(Extracted records)
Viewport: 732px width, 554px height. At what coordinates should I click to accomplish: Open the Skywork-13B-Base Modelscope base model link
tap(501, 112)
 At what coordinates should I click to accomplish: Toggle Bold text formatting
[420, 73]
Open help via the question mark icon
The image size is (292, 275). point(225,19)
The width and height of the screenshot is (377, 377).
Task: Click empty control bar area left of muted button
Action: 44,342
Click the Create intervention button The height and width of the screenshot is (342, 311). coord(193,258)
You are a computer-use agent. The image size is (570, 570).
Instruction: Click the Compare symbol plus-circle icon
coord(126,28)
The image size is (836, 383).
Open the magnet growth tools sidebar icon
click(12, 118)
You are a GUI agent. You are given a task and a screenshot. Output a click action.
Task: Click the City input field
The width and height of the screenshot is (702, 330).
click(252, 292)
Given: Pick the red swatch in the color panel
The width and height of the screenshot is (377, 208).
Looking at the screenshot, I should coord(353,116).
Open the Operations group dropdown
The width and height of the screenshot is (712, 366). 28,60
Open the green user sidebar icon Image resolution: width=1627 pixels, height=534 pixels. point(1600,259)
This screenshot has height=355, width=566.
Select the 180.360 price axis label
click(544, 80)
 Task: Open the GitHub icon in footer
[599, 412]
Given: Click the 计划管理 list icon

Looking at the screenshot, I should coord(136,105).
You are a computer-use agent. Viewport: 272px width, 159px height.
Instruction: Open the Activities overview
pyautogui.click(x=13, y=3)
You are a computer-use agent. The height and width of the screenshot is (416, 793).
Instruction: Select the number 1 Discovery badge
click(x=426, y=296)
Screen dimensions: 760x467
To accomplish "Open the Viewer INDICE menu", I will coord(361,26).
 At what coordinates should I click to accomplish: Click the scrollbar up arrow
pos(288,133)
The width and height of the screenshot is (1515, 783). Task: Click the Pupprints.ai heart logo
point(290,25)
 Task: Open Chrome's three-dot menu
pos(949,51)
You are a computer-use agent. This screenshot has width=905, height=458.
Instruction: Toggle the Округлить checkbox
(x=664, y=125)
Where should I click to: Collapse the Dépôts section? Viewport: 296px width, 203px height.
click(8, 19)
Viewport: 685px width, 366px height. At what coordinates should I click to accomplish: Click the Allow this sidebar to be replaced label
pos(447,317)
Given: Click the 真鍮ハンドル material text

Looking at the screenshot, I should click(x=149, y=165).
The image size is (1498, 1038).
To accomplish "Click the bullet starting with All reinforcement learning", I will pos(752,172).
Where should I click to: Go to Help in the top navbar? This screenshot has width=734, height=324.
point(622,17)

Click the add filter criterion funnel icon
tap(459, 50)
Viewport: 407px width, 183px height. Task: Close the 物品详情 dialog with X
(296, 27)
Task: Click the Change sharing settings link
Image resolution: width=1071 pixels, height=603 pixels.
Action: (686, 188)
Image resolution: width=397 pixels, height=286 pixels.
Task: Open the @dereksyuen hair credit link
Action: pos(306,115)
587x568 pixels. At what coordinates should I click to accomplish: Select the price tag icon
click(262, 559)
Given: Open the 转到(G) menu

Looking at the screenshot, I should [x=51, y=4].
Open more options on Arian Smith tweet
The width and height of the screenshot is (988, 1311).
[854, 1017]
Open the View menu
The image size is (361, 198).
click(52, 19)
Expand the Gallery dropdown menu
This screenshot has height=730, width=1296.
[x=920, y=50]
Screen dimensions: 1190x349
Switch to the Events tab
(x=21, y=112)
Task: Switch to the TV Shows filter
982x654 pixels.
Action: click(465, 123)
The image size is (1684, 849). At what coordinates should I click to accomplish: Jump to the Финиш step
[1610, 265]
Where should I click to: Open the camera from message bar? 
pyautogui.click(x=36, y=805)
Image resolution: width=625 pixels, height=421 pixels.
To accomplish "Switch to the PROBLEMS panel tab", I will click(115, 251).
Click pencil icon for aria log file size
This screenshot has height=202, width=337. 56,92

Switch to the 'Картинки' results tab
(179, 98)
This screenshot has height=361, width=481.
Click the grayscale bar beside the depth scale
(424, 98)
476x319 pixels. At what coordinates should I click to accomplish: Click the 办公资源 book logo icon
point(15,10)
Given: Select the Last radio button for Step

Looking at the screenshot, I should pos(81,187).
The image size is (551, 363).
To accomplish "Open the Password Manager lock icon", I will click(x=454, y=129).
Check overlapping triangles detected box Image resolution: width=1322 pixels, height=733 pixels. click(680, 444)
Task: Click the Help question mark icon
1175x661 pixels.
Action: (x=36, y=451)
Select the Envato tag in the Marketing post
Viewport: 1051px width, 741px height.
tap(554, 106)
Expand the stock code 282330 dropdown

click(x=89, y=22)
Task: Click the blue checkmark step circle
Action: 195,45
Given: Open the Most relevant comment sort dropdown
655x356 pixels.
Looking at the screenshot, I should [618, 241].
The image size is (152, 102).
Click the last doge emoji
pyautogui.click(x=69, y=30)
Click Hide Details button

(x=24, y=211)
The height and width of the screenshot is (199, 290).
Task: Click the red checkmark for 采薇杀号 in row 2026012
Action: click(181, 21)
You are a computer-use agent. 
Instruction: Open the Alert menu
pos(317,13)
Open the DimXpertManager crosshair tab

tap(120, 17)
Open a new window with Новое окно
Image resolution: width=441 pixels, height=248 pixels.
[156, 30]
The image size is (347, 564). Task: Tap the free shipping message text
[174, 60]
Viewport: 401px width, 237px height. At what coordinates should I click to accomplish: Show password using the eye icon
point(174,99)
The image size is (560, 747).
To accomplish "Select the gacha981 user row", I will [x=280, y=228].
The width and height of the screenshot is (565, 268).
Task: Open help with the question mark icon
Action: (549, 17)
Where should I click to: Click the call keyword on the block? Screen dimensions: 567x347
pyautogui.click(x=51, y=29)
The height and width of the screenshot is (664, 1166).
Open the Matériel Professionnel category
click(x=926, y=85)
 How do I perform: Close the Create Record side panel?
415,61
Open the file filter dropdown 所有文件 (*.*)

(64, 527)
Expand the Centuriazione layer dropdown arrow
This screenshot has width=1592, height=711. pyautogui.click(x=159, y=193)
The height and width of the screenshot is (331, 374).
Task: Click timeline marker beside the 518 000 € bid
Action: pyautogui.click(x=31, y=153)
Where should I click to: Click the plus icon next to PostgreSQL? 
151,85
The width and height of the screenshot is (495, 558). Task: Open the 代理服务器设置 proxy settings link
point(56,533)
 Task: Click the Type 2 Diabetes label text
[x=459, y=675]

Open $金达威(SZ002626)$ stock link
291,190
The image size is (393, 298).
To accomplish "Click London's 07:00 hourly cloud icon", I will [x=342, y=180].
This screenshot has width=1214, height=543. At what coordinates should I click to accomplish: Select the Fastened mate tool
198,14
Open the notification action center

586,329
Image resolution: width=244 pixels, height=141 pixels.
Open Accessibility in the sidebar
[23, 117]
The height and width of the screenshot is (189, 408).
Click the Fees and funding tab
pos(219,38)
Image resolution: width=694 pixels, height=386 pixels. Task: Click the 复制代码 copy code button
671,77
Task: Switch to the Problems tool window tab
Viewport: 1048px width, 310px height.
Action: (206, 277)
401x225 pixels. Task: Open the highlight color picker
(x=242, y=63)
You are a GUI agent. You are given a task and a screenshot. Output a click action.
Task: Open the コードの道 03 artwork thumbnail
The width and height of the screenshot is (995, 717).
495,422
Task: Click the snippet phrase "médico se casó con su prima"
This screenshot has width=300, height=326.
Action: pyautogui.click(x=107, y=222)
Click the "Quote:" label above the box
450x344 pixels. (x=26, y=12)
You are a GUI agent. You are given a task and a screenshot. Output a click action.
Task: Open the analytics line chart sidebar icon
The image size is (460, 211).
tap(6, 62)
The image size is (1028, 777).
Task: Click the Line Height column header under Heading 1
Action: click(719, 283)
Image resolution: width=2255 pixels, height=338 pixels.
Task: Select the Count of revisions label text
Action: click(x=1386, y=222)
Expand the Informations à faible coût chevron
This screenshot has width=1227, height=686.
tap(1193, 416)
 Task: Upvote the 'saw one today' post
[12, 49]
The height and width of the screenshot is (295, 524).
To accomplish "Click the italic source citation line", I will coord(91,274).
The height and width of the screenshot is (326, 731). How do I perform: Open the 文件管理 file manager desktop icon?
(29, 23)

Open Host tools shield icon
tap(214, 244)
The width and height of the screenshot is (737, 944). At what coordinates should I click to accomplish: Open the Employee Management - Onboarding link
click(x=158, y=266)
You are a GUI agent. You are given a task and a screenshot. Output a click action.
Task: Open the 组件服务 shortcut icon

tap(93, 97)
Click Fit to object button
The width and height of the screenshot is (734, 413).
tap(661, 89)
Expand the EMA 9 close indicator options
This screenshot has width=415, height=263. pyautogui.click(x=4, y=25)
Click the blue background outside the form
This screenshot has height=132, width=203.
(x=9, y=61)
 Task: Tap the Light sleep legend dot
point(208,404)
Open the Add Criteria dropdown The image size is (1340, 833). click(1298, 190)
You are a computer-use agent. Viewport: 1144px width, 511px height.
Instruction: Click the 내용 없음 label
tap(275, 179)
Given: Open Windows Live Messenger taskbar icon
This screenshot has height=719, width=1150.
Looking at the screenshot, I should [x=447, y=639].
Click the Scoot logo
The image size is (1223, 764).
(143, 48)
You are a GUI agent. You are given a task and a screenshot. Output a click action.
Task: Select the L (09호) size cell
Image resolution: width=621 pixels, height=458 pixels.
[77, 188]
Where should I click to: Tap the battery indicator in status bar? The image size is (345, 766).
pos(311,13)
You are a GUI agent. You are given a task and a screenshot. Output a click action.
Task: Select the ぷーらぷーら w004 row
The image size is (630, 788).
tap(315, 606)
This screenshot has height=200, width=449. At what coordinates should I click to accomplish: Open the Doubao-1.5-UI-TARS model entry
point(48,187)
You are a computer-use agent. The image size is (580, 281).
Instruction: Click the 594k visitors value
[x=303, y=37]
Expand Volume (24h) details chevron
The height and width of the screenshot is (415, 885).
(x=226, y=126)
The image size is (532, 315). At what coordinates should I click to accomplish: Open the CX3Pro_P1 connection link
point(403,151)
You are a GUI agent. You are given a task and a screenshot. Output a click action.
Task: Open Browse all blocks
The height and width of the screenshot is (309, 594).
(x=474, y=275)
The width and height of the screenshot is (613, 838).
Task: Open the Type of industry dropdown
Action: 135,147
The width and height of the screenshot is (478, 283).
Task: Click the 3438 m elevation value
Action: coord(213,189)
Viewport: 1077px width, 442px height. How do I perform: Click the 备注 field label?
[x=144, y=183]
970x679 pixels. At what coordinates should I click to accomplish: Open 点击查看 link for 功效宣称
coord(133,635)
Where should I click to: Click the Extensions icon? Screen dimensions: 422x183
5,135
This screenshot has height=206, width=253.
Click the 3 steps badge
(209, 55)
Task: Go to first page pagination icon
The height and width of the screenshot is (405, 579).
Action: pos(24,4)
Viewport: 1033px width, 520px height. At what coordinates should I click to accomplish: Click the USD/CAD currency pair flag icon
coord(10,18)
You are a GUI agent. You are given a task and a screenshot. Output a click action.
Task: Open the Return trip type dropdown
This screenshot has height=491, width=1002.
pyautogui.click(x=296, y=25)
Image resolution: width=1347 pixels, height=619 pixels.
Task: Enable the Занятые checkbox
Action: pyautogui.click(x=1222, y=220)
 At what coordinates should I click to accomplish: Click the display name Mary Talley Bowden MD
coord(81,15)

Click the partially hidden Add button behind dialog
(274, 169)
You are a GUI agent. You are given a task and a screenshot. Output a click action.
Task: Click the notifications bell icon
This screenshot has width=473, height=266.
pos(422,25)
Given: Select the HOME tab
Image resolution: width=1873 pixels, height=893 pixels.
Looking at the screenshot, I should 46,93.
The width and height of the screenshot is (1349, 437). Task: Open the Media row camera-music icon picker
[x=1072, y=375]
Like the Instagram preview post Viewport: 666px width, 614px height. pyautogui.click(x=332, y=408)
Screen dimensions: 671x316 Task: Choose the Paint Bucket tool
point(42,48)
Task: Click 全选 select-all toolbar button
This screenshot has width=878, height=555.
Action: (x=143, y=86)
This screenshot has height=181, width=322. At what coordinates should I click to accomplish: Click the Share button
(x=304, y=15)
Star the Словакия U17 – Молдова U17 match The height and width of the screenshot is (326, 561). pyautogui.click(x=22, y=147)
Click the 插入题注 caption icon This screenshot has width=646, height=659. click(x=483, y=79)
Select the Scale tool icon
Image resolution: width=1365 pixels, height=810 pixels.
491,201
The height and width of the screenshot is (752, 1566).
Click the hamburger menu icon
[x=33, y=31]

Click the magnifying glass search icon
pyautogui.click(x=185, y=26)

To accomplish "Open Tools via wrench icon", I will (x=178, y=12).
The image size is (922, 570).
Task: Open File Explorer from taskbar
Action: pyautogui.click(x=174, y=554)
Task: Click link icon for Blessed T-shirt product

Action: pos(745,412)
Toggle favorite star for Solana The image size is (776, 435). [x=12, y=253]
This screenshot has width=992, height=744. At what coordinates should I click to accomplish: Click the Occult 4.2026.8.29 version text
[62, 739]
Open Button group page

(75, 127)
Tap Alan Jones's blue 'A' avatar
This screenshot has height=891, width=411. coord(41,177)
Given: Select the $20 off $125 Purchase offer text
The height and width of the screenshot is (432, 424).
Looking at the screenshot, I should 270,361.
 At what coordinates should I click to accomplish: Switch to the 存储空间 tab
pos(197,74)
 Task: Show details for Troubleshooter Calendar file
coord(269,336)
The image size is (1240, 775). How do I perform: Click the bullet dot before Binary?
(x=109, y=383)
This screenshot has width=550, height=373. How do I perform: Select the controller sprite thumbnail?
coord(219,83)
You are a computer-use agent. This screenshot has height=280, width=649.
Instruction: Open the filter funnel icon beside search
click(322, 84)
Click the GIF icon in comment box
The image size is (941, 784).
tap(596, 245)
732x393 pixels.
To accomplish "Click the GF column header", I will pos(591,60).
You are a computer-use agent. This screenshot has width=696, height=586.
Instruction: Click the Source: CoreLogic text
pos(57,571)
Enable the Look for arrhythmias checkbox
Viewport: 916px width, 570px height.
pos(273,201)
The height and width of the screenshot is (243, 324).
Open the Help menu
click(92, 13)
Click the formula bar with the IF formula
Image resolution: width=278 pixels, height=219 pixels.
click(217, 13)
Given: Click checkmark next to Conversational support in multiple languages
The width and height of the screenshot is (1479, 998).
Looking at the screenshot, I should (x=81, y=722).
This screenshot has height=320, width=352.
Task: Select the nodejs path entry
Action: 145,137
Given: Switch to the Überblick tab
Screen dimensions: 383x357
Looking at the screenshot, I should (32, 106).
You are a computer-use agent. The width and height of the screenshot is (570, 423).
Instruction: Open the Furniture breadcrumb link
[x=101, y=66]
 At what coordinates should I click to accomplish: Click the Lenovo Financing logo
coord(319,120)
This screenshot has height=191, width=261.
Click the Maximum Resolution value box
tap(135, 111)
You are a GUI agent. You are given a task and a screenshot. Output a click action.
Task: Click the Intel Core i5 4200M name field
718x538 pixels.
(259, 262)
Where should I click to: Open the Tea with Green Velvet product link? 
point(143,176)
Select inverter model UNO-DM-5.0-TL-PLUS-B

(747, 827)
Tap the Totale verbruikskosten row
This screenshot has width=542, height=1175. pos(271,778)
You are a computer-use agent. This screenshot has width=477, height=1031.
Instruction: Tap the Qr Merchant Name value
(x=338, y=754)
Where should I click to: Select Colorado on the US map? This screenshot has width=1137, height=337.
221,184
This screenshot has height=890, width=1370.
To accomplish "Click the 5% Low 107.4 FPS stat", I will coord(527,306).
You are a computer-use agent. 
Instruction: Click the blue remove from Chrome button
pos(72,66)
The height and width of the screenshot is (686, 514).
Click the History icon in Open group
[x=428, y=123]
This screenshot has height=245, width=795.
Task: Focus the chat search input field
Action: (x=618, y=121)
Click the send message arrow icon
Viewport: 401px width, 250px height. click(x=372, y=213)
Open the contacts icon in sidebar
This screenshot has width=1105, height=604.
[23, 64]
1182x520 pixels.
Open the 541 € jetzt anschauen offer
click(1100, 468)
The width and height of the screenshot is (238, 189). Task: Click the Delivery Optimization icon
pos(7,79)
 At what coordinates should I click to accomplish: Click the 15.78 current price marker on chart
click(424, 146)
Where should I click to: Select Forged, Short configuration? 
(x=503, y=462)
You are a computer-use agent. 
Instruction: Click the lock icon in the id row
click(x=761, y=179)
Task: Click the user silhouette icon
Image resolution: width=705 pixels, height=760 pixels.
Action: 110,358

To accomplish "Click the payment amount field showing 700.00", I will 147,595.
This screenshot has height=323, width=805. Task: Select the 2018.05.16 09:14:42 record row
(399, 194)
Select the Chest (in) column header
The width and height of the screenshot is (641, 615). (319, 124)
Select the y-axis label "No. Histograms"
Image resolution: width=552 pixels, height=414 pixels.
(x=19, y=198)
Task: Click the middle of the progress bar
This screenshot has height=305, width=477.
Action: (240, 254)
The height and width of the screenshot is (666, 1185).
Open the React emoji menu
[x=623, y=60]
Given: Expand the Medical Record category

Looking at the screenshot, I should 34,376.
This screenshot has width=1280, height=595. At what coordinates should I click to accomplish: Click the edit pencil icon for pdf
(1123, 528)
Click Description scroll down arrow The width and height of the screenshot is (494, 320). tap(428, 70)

Aim of the task: Starting at the line above that holds "Open Host tools shield icon" and ending at the line that holds "Expand Volume (24h) details chevron", transcribe each line exactly and include no other lines.

Answer section:
Open Host tools shield icon
tap(214, 244)
The width and height of the screenshot is (737, 944). At what coordinates should I click to accomplish: Open the Employee Management - Onboarding link
click(x=158, y=266)
You are a GUI agent. You are given a task and a screenshot. Output a click action.
Task: Open the 组件服务 shortcut icon

tap(93, 97)
Click Fit to object button
The width and height of the screenshot is (734, 413).
tap(661, 89)
Expand the EMA 9 close indicator options
This screenshot has width=415, height=263. pyautogui.click(x=4, y=25)
Click the blue background outside the form
This screenshot has height=132, width=203.
(x=9, y=61)
 Task: Tap the Light sleep legend dot
point(208,404)
Open the Add Criteria dropdown The image size is (1340, 833). click(1298, 190)
You are a computer-use agent. Viewport: 1144px width, 511px height.
Instruction: Click the 내용 없음 label
tap(275, 179)
Given: Open Windows Live Messenger taskbar icon
This screenshot has height=719, width=1150.
Looking at the screenshot, I should [x=447, y=639].
Click the Scoot logo
The image size is (1223, 764).
(143, 48)
You are a GUI agent. You are given a task and a screenshot. Output a click action.
Task: Select the L (09호) size cell
Image resolution: width=621 pixels, height=458 pixels.
[77, 188]
Where should I click to: Tap the battery indicator in status bar? The image size is (345, 766).
pos(311,13)
You are a GUI agent. You are given a task and a screenshot. Output a click action.
Task: Select the ぷーらぷーら w004 row
The image size is (630, 788).
tap(315, 606)
This screenshot has height=200, width=449. At what coordinates should I click to accomplish: Open the Doubao-1.5-UI-TARS model entry
point(48,187)
You are a computer-use agent. The image size is (580, 281).
Instruction: Click the 594k visitors value
[x=303, y=37]
Expand Volume (24h) details chevron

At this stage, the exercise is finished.